O acontecimento acabou. Nervos e músculos começam a enrijecer. A identidade dura como muro retorna. Gaviões sobrevoam as jaqueiras. Nuvens sobre o telhado transfiguram-se em inesgotáveis formas, praticando a política dos encontros. Projéteis perdidos atravessam o bairro. O gesto catatônico cumpre a missão do seu destino. No corpo do interno de uniforme azul reverbera a força do lugar onde nada acontece, nada ultrapassa, nada atravessa. O homem móvel que foi perpassado por afetos torna-se gradativamente imóvel. A vida institucionalizada daquele lugar afirma-se apenas como ausência de morte. A alegria do inominável é expurgada daquele corpo. Sai de cena a cidade.

EPÌLOGO

O cão retorna. A parede coberta pela hera silenciosa sombreia a existência vegetal do interno de uniforme azul. A instituição entranhada no espaço sentencia que ali nada acontece, aconteceu ou acontecerá. No espaço institucional do manicômio, hera é hera, nuvem é nuvem, bicho é bicho, morte é morte. A mobilidade do vira-lata continua subvertendo o tempo e o espaço da lógica manicomial. O movimento descontínuo do ziguezague anuncia que algo sucederá, interrompendo o silêncio e o tempo contínuo dos vegetais. No hospital do Engenho de Dentro, o vai e vem do animal ao lado do homem duro como o muro prenuncia que a vida se desinstitucionaliza através do desdobrar do gesto que recusa o fardo da sua natureza. O desassossego de uma outra cidade entra em cena. Sobre os limites do velho hospício, o movimento das nuvens as transfigura em formas inesgotáveis, geradas do encontro entre díspares modalidades de vida. Ar, vento, água, matérias que se atravessam, ausência ou presença de ar, compõem este encontro apresentando-nos a fúria do inominável, como no cinema ou na literatura.

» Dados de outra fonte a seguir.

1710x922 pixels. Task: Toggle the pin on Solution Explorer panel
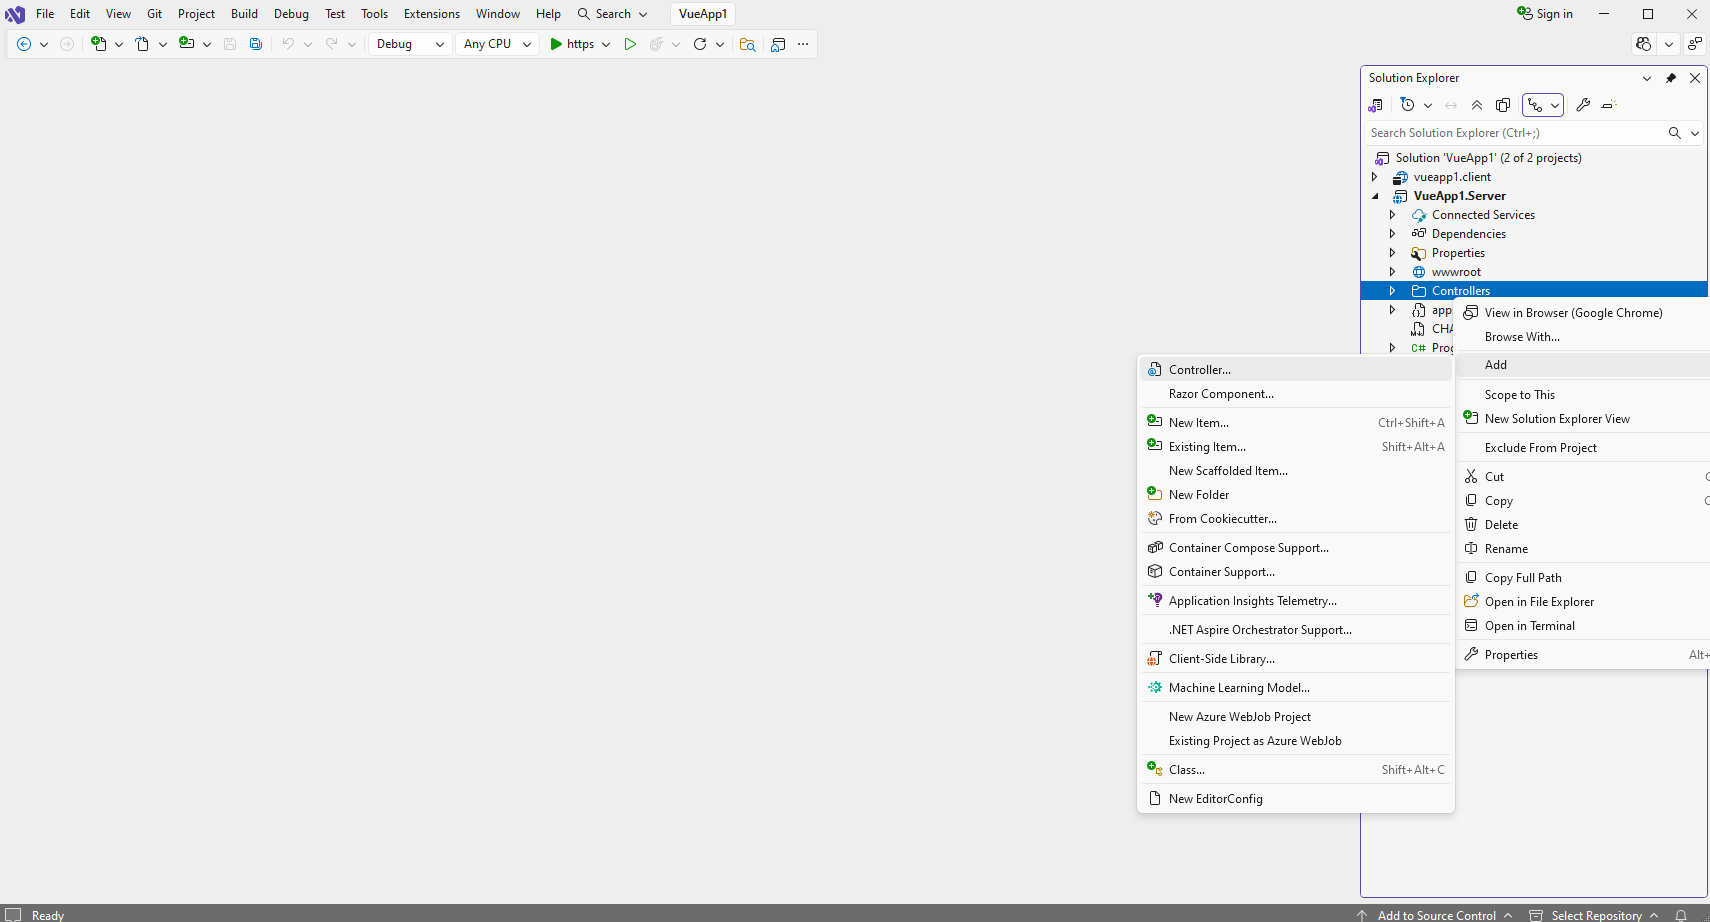pos(1671,78)
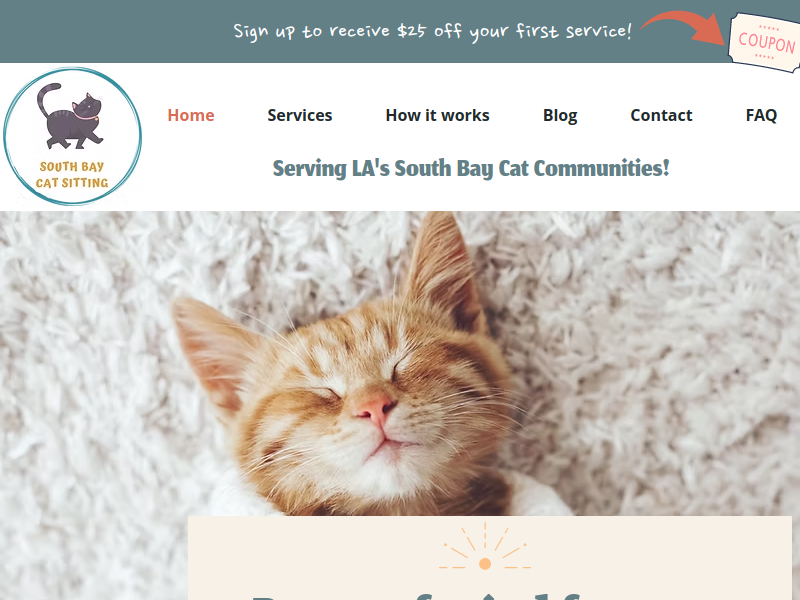
Task: Click the $25 off sign-up banner text
Action: click(x=432, y=32)
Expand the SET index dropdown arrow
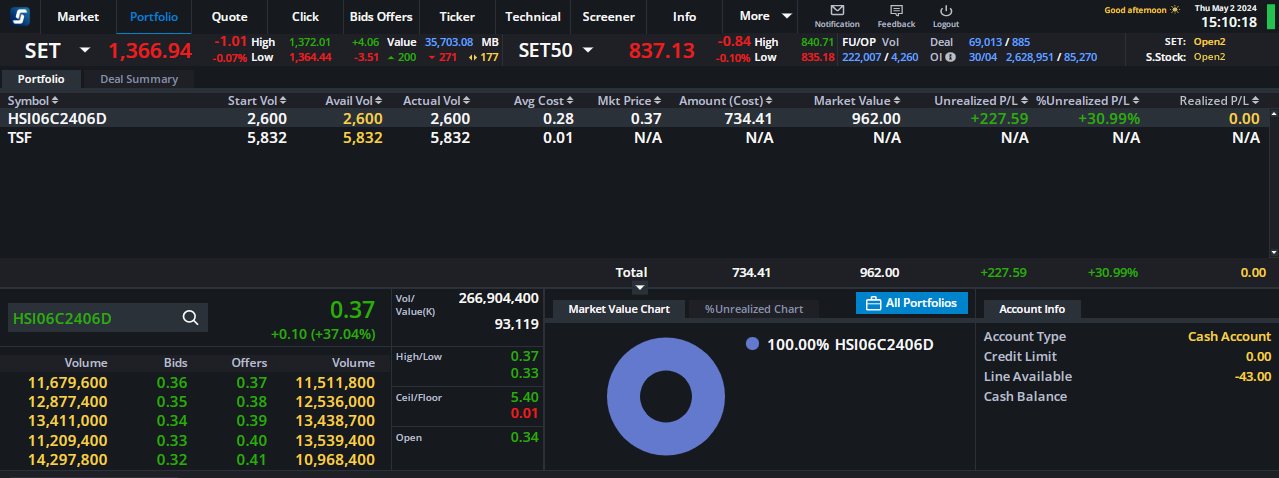The width and height of the screenshot is (1279, 478). click(85, 50)
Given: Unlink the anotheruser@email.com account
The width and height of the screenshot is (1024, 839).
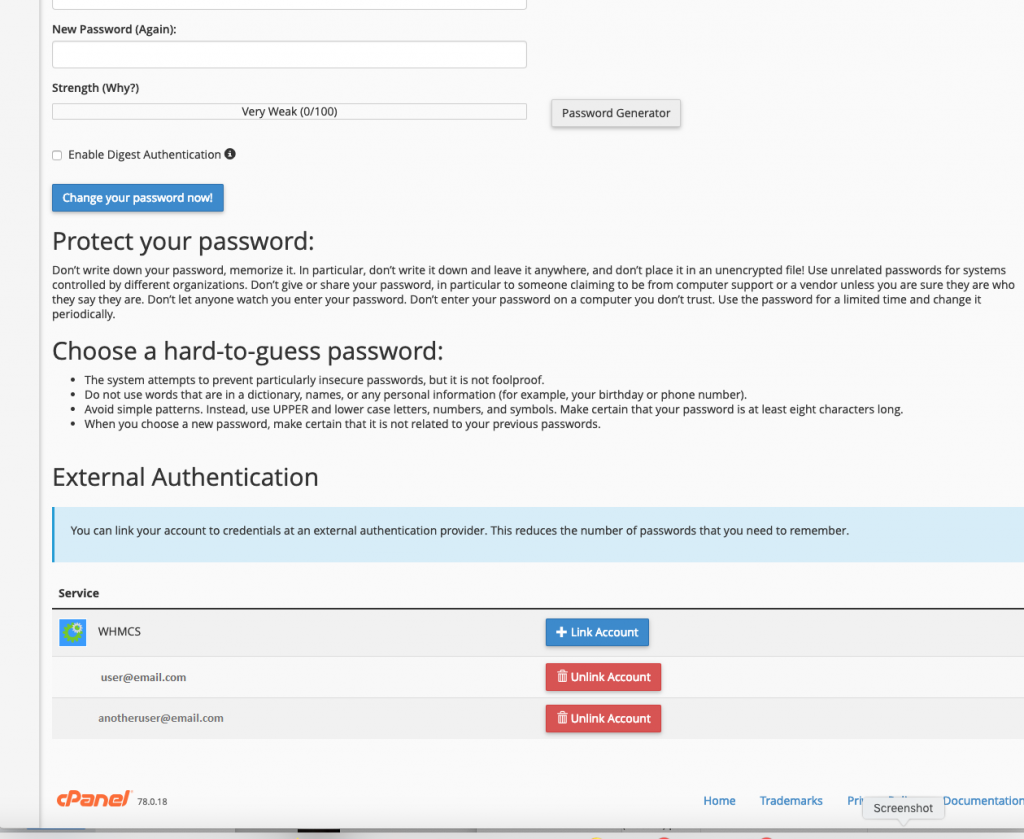Looking at the screenshot, I should click(603, 718).
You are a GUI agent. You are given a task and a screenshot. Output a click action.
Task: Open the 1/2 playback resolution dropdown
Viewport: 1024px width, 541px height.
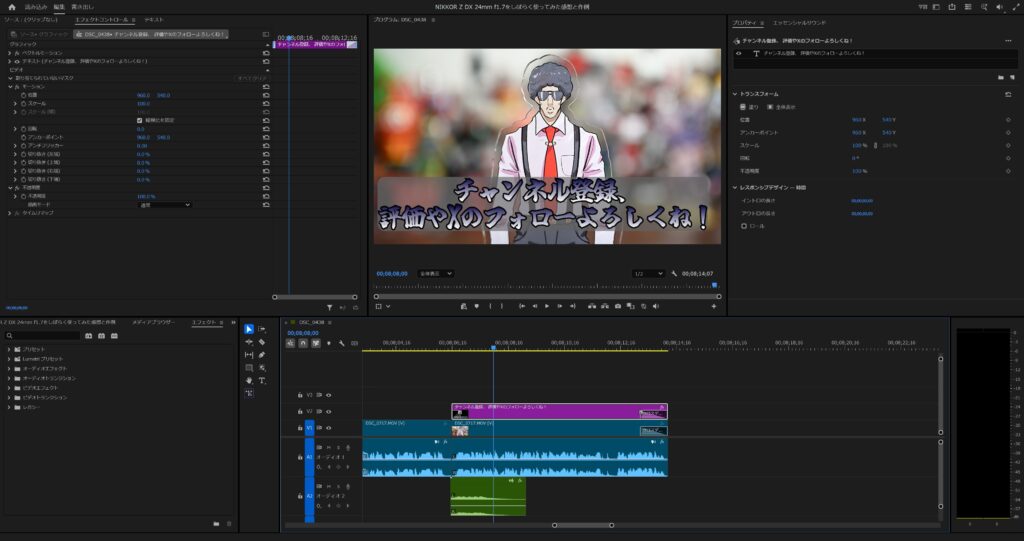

 Na cidade visível, projéteis precisos vão em direção ao alvo. Grades sabotam um outro mundo por vir. O olho arrasta o corpo na direção do medo. Alguém imóvel espera. O sobe e desce do morro dos que não podem sair persiste. O corpo arrasta o olho na direção da falta. Imagens aceleradas na urbe vazia prosseguem. A rua continua quase morta. Diferenças brilham solitárias para ninguém. A paisagem é congelada em uma única versão. Na urbe invisível, nada está irremediavelmente concluído, porque a barbárie é insustentável. A cidade vive. Entre muros e nuvens, cenas urbanas estão disponíveis para uma próxima montagem. O cinema, a dança e literatura exigem-nos certa urgência.